The city government of Los Altos, and in particular its Planning Commission and City Council, is inexcusably hostile toward its citizens and toward development. In an email blast July 8, the city announced: “Los Altos City Council (to) Appeal Court Ruling on 40 Main Street Case.”
In this case, the applicants, 40 Main Street Offices LLC, first applied in 2018 for permission to construct a mixed-use building with office space on the ground floor and residential units on the floors above at 40 Main St. At hearing after hearing, the applicant was sent back to make revisions to the application to conform to an ever-moving target.
Eventually the developer was left with no alternative but to appeal to the Superior Court for judicial intervention. After lengthy proceedings, the Superior Court judge concluded the city “acted in bad faith as defined in the HAA (Housing Accountability Act) because its denial (of the application) was entirely without merit.”
These are not words that a judge bandies about lightly. “Bad faith” is a serious allegation. “Entirely without merit” is an appalling abuse of the processes of law.
So, after the city spent tens of thousands of its citizens’ money fighting this hometown developer, and getting unequivocally smacked down by the court, the city has the temerity and bad judgment to spend more money on what is certain to be a frivolous appeal.
The city’s email blast concludes with, “The City Council remains committed to increasing the diverse supply of housing in Los Altos while ensuring that all projects comply with the City’s local zoning and safety requirements and with State law.” A more disingenuous statement has rarely ever been made. The Los Altos City Council routinely flouts the law, when it even bothers to learn the law, in order to promote its “return to the 1940s” agenda.
For example, in 2018, I submitted an application for an accessory dwelling unit. These units are encouraged and promoted by the state as being one important piece of a solution to the current housing crisis and crisis of unaffordability. The city’s ADU ordinance was in conflict with state law.
The state law allows for ADUs up to 1,200 square feet, but restricts an attached ADU to no more than 50% of the main dwelling to which it is attached. The Los Altos ordinance made no such distinction between attached and detached ADUs, so when I applied to build a 600-square-foot ADU – half the maximum size mandated by the state – on a property with a 1,000-square-foot bungalow, the Planning Commission denied the application, citing such inane arguments as, “Nothing prohibits you from building a larger house, then you could have a bigger ADU.”
An appeal to the city council was received with deaf ears.
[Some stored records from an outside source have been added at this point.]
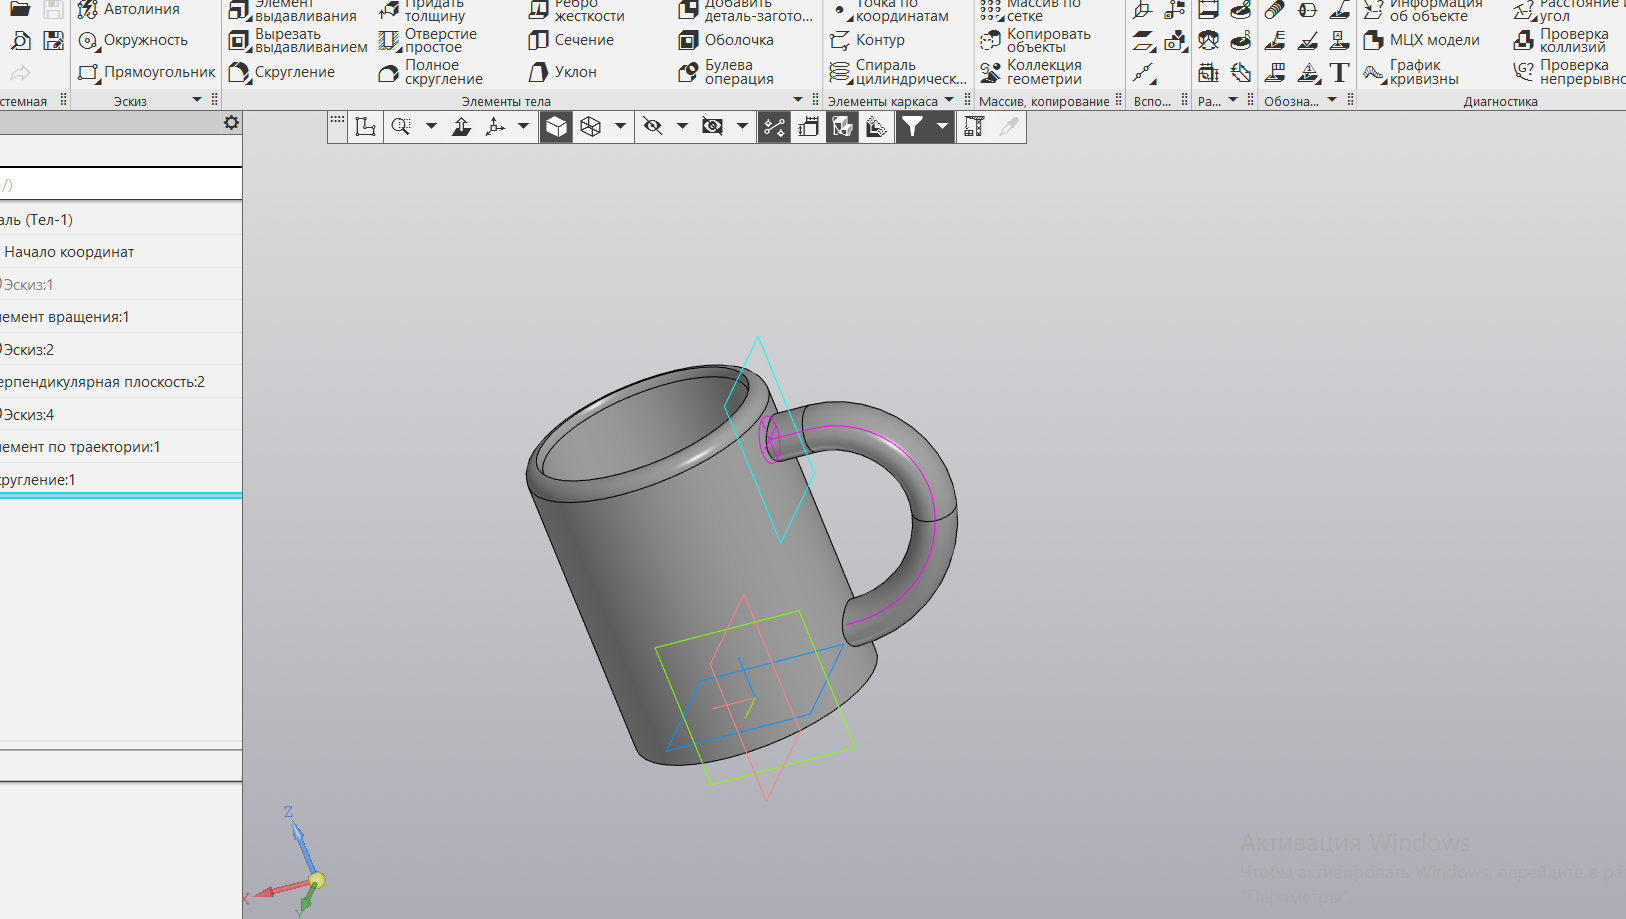
Task: Choose the Вырезать выдавливанием tool
Action: (298, 41)
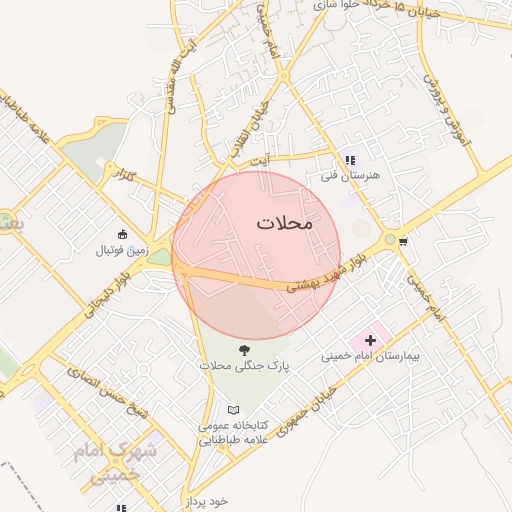The image size is (512, 512).
Task: Click the forest park tree icon
Action: pos(245,350)
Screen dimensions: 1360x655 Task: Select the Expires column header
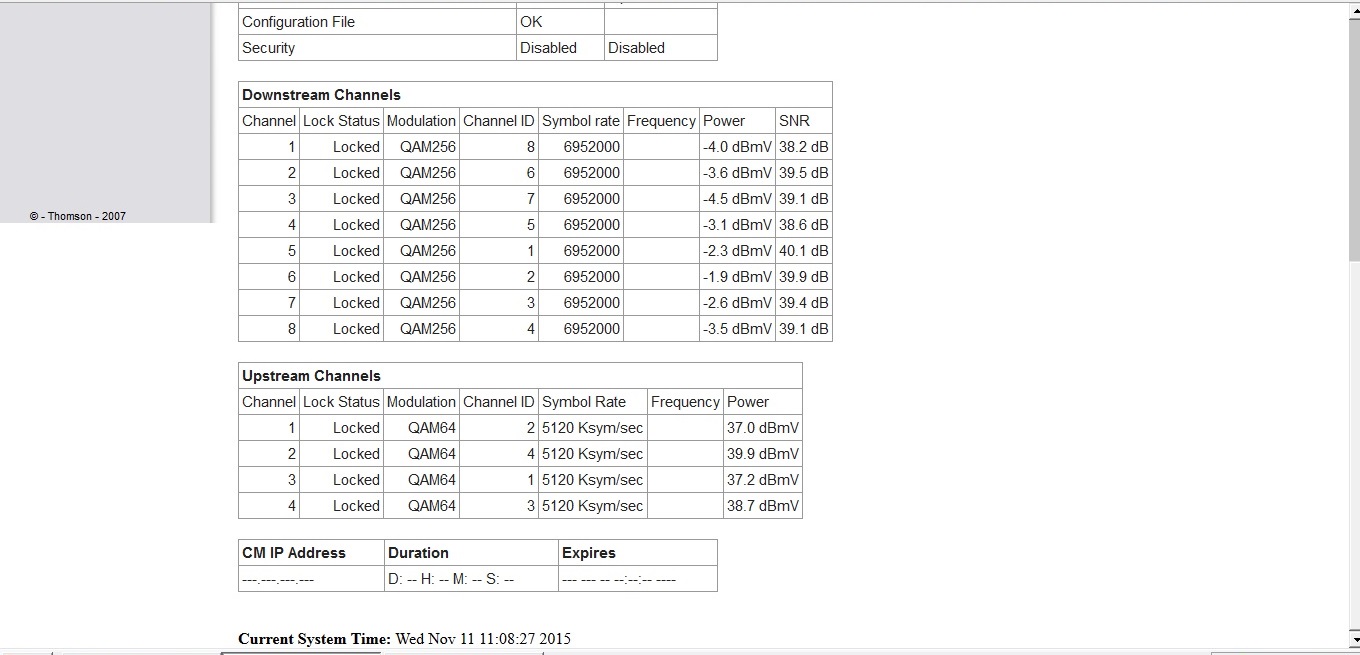(x=589, y=553)
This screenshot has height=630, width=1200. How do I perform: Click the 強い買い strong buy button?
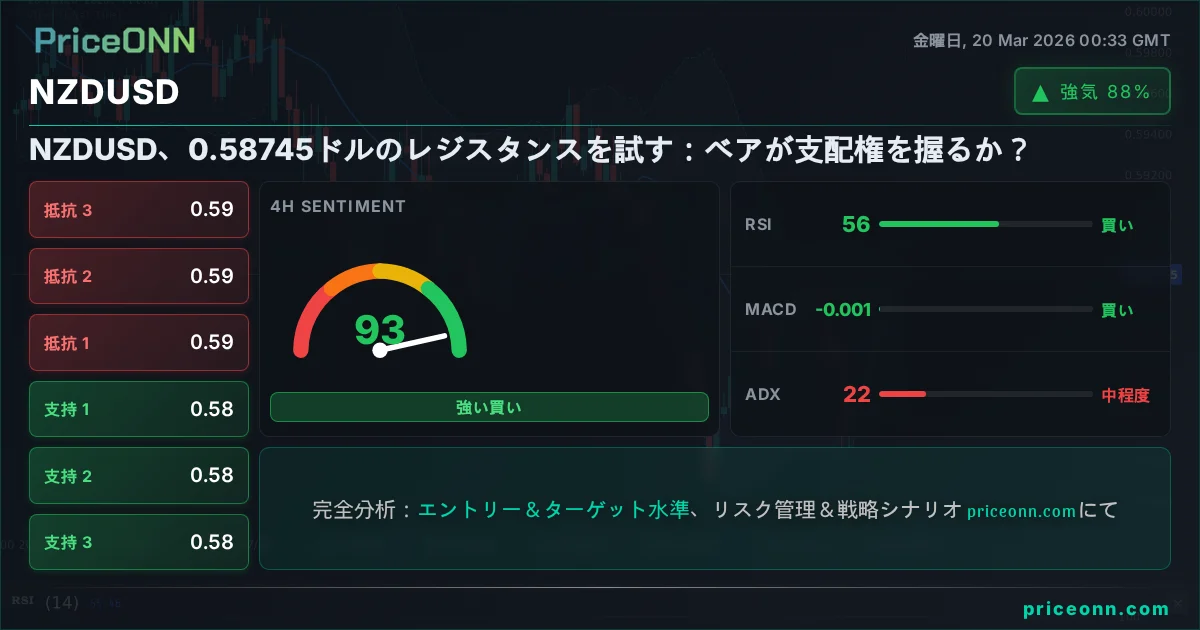[x=489, y=407]
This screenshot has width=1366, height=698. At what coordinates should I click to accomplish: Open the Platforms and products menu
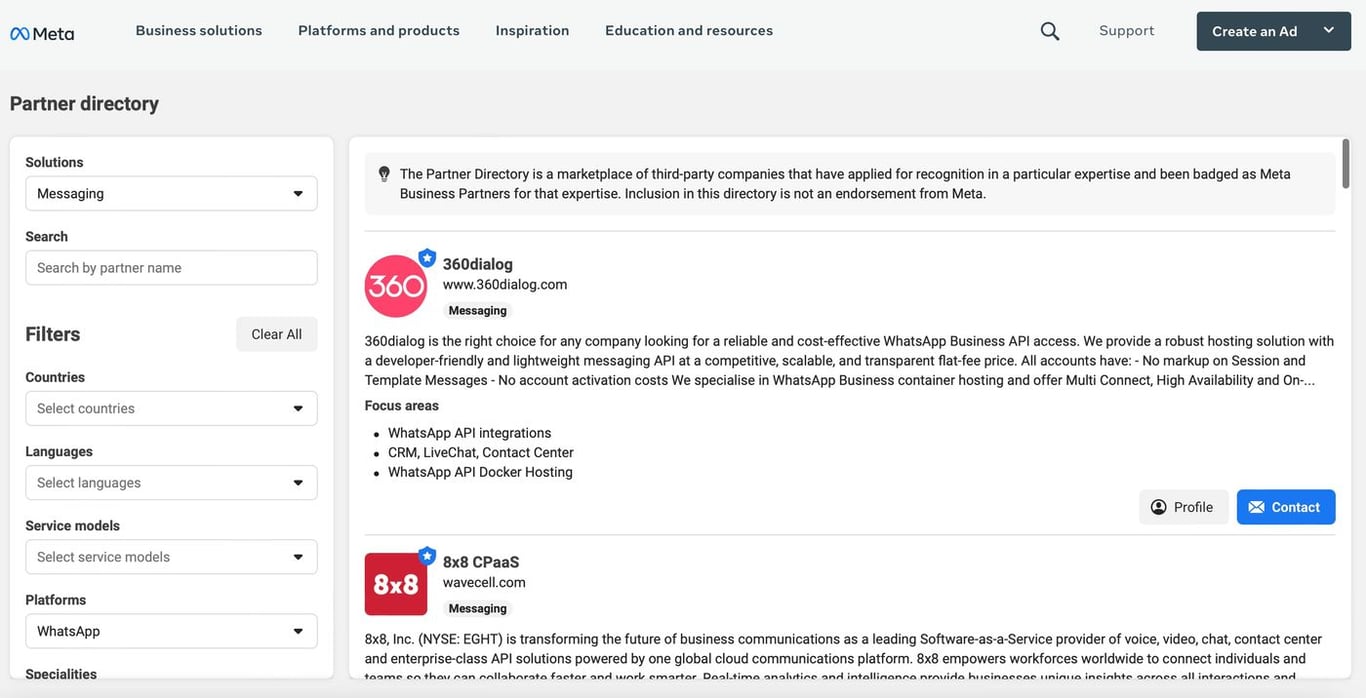(379, 31)
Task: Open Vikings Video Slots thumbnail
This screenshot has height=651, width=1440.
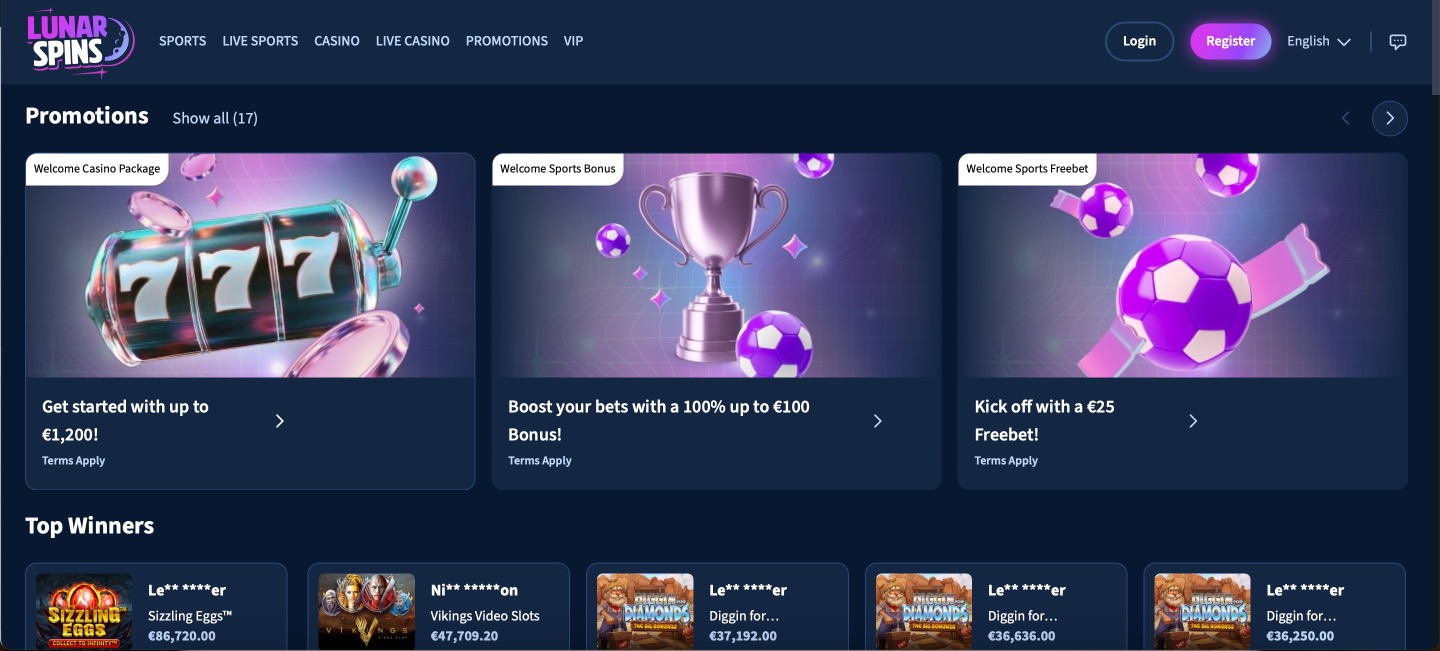Action: tap(367, 611)
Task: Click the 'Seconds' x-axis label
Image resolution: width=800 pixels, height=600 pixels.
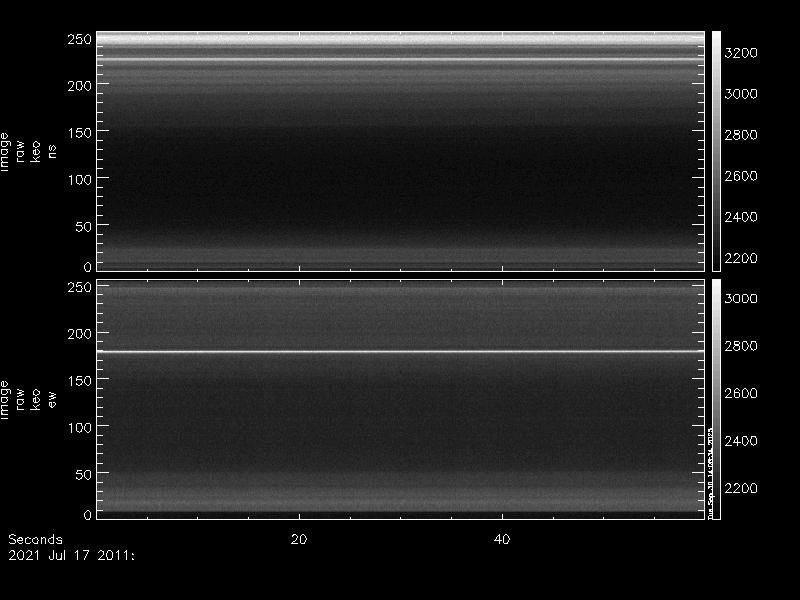Action: [35, 539]
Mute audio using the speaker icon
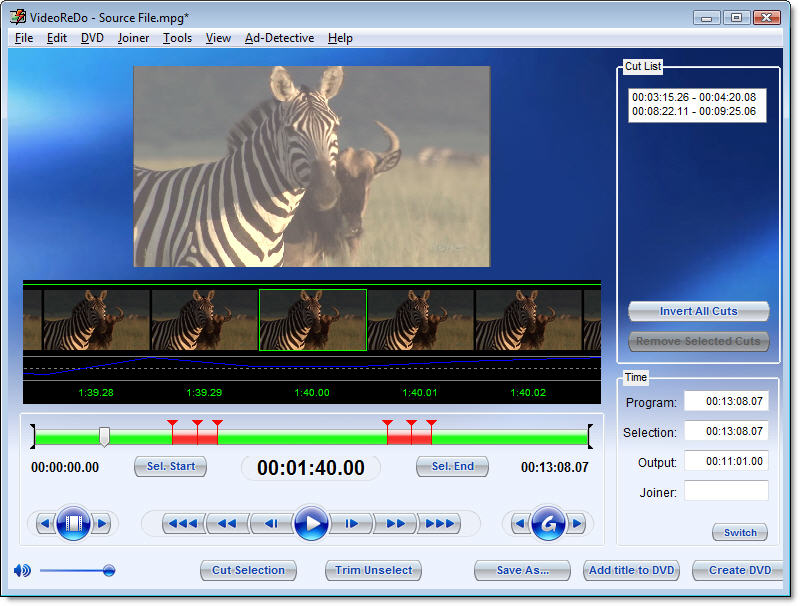 pos(22,570)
It was repeatedly pointed out to the council that its ordinance was in conflict with the state law and was therefore voidable.
Then, after again spending thousands defending an erroneous legal position, agenda item No. 8 for the council’s July 14 meeting was “Repeal and Replace Chapter 14.14 of the Los Altos Municipal Code (Accessory and Junior Dwelling Units).” The replacement text adopted: The Planning Commission recommended that the maximum square footage for an ADU remain at 1,200 square feet. Additionally, the 50% threshold that currently limits ADUs in the 2018 ordinance, per direction from the State Office of Housing and Community Development, can only be applied to attached ADUs. The language has been modified as such.
So, once again, city “leaders” buried their heads in the sand and ignored the law, only to once again be slapped down by authority of the state of California.
This conduct by our city officials is an abuse of power and a senseless waste of our financial resources. Vote them out and get some council members capable of intelligent thought and reasoned analysis.
Peter Brewer is a Los Altos resident.